Make sure to configure Node Exporter to scrape the metrics directory by adding
-v /var/lib/node_exporter/textfile_collector:/textfile_collector:ro \ --collector.textfile.directory=/textfile_collector
to your docker create script.
- Runner logs:
/opt/flipper-runner/FLIPPER_SERIAL/logs/
- Container logs: Accessible via
docker logs
or systemd journal - Monitoring logs:
/var/log/github-runner-metrics.log
Log rotation is configured automatically to prevent excessive disk usage.
Runners go through the following states:
- Offline: Not running
- Starting: Service is initializing
- Repairing: In repair mode, preparing to flash firmware
- Flashing: Actively flashing firmware to Flipper
- Online: Registered with GitHub and ready for jobs
- Error: Encountered an error during operation
The system operates in two primary run levels:
- REPAIR: Focuses on flashing firmware to Flipper Zero
- NORMAL: Operates as a GitHub runner
When a new device is added or after a job completes, the system starts in REPAIR mode, flashes the device, then switches to NORMAL mode.

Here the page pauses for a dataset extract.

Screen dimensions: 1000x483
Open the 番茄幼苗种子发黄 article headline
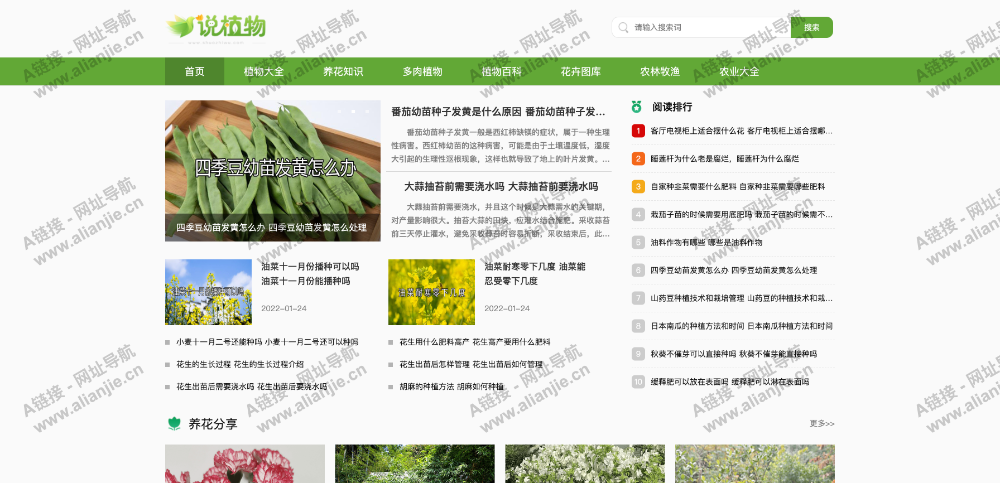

- The Docker container is created with device mappings for both Flipper and ST-Link
- The container's entrypoint script handles:
- Firmware flashing (in REPAIR mode)
- GitHub runner registration and startup (in NORMAL mode)
- When a job completes, the container exits with code 0, triggering a restart in REPAIR mode
-
Device not found
- Check USB connections
- Verify ST-Link and Flipper IDs
- Check
/run/
directory for environment files
-
Container fails to start
- Check Docker service status:
systemctl status docker
- Verify configuration file existence and permissions
- Check for USB device conflicts:
lsusb -t
- Check Docker service status:
-
Runner doesn't register with GitHub
- Check GitHub access token permissions
- Verify network connectivity
- Check the container logs for registration errors
-
Firmware flashing fails
- Verify ST-Link connection and permissions
- Check if the Docker container has access to the device
- Review container logs for specific errors
# Check runner service status
systemctl status github-runner-flip-<FLIPPER_SERIAL>
# View runner logs
journalctl -u github-runner-flip-<FLIPPER_SERIAL> -f
# Check monitor service status
systemctl status github-runner-monitor
# View monitor logs
tail -f /var/log/github-runner-metrics.log
# Check Docker container status
docker ps -a | grep <FLIPPER_SERIAL>
# Check udev rules
cat /etc/udev/rules.d/99-udev-flipper-zero.rules
# Verify device symlinks
ls -la /dev/flipper/
If you need to restart:
# Restart a specific runner
systemctl restart github-runner-flip-<FLIPPER_SERIAL>
# Restart the monitoring service
systemctl restart github-runner-monitor
# Restart all runner services
systemctl restart 'github-runner-flip-*'
This project is licensed under the MIT License - see the LICENSE file for details.